WORK INSTRUCTION :: Return verbatim the line containing "Task: Open the Reports & Analytics menu" together with all lines that follow it, through the end of the records.
··········
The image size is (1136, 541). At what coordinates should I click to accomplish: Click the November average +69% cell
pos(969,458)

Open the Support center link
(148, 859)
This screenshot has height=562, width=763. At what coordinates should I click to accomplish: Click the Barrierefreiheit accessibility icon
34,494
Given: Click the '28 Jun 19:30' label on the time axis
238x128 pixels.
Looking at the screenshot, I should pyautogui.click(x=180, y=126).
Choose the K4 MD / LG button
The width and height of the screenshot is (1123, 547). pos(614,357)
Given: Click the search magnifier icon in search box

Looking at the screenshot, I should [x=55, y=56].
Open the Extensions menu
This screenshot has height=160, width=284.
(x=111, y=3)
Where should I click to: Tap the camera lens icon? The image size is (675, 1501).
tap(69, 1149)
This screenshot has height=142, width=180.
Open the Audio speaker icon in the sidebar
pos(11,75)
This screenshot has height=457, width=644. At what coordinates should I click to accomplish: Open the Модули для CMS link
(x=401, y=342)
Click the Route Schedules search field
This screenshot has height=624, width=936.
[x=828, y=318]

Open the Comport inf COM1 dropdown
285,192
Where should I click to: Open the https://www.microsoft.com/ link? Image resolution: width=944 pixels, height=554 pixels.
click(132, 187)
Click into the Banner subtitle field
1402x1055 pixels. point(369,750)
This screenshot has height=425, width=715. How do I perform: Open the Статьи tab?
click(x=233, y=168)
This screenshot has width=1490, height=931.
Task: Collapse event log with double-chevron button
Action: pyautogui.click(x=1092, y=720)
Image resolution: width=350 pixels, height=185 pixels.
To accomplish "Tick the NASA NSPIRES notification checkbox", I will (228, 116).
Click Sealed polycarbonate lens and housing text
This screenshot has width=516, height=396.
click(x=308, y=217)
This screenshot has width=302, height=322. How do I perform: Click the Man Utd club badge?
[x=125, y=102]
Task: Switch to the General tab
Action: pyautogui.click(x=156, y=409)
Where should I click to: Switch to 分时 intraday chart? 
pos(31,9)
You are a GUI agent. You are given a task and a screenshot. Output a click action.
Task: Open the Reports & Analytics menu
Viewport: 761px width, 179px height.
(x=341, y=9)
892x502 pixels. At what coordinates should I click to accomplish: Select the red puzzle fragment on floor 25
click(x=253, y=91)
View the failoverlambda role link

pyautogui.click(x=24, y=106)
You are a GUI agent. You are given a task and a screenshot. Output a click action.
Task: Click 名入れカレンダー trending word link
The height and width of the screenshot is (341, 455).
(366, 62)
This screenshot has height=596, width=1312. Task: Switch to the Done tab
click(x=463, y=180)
··········
REPLY TO THE EXERCISE ::
Task: Open the Reports & Analytics menu
Viewport: 761px width, 179px height.
(x=341, y=9)
892x502 pixels. At what coordinates should I click to accomplish: Select the red puzzle fragment on floor 25
click(x=253, y=91)
View the failoverlambda role link

pyautogui.click(x=24, y=106)
You are a GUI agent. You are given a task and a screenshot. Output a click action.
Task: Click 名入れカレンダー trending word link
The height and width of the screenshot is (341, 455).
(366, 62)
This screenshot has height=596, width=1312. Task: Switch to the Done tab
click(x=463, y=180)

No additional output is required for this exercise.